## Aim of the exercise
In the data below, copy every line verbatim from the line with "coordinates (1373, 26)." through the line with "What do you see at coordinates (1924, 61)", including both of those lines.

[start of Entries supplied]

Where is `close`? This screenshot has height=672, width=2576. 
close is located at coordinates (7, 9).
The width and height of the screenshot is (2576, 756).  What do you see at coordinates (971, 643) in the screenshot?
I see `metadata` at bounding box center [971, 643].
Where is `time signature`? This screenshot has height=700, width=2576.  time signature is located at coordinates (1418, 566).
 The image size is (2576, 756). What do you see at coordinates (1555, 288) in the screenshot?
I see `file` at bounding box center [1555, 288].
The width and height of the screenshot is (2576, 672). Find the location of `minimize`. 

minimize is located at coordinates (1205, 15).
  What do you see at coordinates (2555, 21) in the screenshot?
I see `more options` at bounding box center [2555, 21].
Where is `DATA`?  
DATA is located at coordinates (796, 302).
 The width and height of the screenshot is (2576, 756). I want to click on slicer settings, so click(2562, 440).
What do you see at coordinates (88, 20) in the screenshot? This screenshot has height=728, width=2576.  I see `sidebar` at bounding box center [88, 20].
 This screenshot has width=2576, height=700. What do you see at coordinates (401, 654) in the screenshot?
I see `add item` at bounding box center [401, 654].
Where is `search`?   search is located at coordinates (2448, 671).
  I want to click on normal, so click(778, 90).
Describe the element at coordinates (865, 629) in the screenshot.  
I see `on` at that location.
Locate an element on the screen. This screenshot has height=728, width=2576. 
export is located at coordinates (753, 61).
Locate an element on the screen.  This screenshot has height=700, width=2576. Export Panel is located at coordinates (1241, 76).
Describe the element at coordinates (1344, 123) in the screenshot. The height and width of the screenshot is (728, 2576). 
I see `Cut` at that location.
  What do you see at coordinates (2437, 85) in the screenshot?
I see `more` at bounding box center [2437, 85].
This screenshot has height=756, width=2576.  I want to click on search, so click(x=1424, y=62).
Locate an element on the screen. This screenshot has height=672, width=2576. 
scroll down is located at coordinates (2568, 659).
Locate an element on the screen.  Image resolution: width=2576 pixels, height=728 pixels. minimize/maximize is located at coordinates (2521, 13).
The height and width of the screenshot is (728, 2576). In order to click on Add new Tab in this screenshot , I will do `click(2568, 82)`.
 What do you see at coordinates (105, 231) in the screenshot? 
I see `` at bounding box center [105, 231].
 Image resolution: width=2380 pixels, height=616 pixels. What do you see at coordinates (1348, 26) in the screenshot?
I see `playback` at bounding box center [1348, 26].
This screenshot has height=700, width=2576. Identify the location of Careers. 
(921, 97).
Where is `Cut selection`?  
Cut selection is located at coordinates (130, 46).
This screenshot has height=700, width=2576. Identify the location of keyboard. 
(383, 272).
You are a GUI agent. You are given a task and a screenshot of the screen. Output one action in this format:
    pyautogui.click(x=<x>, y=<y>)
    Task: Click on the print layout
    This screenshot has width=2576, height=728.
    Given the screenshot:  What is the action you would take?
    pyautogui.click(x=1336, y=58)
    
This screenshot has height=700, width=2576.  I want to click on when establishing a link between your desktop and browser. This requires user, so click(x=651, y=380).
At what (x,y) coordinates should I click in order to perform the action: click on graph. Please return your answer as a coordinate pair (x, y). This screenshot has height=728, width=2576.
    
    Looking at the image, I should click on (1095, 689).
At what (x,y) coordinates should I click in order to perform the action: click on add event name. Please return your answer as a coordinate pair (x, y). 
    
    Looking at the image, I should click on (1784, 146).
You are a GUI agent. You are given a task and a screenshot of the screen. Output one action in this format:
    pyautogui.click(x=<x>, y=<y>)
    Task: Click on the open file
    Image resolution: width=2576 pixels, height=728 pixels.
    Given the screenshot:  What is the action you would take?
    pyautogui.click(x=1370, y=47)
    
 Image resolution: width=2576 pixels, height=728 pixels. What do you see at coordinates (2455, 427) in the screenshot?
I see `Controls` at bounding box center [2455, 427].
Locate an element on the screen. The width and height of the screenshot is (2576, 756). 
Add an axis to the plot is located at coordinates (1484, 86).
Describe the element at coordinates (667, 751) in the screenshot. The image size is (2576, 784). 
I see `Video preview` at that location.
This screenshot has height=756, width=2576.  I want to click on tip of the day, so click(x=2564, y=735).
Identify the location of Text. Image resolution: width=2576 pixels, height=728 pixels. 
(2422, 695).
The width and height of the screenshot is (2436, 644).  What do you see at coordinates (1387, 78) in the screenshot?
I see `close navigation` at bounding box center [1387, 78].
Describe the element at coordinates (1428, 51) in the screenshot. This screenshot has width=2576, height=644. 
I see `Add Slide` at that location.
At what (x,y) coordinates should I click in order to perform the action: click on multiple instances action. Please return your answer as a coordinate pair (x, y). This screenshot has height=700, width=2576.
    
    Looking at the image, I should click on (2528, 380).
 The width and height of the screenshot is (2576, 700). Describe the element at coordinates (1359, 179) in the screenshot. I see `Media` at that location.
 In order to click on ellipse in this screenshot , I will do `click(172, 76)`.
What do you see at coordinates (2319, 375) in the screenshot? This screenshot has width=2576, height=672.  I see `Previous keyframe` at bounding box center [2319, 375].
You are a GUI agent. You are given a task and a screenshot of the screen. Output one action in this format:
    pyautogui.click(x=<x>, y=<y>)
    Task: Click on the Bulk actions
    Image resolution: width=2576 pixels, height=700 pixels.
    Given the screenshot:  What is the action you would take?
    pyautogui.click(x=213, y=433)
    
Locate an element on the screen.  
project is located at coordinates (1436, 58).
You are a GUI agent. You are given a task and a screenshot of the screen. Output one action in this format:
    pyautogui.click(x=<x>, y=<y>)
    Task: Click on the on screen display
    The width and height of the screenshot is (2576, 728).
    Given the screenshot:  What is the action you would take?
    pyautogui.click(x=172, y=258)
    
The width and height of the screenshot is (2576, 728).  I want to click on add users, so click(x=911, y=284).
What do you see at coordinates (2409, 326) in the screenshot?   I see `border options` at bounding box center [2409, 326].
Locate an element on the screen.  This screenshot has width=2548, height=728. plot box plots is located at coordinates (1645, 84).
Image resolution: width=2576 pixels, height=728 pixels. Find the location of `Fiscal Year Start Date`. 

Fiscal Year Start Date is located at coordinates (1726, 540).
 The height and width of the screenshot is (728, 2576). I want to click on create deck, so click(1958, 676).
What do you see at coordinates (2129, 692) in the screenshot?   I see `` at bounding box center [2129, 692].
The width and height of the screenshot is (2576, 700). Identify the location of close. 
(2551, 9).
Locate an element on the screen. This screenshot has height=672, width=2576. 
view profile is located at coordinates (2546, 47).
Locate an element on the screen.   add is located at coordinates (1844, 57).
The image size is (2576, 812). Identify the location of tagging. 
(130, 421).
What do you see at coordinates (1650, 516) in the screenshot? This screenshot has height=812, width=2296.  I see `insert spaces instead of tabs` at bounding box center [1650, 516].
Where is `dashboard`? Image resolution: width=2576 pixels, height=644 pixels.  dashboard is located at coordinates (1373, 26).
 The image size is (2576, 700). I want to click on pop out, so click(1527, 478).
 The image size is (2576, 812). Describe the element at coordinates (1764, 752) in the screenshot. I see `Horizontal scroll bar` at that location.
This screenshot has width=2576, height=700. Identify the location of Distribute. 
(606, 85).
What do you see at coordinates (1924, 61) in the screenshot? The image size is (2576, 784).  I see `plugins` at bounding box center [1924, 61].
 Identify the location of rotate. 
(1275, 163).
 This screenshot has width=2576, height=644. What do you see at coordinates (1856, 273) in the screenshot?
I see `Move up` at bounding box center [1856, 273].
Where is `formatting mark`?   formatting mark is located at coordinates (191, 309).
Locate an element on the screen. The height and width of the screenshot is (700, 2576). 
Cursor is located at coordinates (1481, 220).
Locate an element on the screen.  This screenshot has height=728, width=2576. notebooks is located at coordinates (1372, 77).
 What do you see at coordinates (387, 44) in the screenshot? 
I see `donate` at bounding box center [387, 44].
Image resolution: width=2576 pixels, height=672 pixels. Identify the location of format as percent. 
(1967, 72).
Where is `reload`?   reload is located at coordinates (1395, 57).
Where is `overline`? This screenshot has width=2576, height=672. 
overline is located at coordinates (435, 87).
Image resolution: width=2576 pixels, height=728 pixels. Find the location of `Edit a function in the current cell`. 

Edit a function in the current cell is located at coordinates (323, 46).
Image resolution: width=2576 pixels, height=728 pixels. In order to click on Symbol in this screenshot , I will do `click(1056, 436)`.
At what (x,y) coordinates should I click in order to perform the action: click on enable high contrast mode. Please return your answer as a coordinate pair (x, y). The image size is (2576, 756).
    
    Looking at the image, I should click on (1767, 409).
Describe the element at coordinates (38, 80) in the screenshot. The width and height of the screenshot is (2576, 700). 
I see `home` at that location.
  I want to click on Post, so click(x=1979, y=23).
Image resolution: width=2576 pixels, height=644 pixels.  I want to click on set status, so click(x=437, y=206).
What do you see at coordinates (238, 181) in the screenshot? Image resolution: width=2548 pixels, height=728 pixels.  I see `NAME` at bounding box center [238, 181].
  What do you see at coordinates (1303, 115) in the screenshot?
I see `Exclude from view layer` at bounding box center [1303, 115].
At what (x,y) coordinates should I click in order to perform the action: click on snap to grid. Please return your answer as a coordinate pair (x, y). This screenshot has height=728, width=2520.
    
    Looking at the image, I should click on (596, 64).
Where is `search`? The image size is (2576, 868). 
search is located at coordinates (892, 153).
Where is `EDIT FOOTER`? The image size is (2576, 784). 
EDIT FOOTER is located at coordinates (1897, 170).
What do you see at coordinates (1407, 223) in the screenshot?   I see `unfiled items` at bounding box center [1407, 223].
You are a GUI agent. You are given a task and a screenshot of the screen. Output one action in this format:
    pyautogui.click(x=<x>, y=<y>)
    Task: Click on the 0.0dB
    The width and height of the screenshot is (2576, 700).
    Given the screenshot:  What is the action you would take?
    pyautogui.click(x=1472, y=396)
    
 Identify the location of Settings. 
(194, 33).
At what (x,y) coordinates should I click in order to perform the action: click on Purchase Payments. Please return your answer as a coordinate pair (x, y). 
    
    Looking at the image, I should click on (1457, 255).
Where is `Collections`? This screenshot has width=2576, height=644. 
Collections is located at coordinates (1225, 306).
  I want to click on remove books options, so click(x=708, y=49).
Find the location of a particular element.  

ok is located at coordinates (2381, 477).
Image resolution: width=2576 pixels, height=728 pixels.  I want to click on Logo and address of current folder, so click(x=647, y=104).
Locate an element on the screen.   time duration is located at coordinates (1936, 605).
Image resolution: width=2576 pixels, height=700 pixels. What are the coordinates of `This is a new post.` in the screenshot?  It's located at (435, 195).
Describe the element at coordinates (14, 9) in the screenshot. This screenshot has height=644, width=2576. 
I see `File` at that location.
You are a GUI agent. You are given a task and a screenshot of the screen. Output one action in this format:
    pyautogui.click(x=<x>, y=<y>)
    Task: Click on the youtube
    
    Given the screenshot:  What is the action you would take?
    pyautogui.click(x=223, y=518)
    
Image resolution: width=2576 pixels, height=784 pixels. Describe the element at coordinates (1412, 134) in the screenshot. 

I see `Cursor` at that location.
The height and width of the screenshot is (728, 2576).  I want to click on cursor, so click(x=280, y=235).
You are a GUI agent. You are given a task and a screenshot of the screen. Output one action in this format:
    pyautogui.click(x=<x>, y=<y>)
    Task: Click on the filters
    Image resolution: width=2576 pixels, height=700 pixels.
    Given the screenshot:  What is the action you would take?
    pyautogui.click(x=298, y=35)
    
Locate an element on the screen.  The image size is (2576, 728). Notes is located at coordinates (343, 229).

[end of Entries supplied]

## The answer
Where is `dashboard`? Image resolution: width=2576 pixels, height=644 pixels.  dashboard is located at coordinates (1373, 26).
 The image size is (2576, 700). I want to click on pop out, so click(1527, 478).
 The image size is (2576, 812). Describe the element at coordinates (1764, 752) in the screenshot. I see `Horizontal scroll bar` at that location.
This screenshot has width=2576, height=700. Identify the location of Distribute. 
(606, 85).
What do you see at coordinates (1924, 61) in the screenshot? The image size is (2576, 784).  I see `plugins` at bounding box center [1924, 61].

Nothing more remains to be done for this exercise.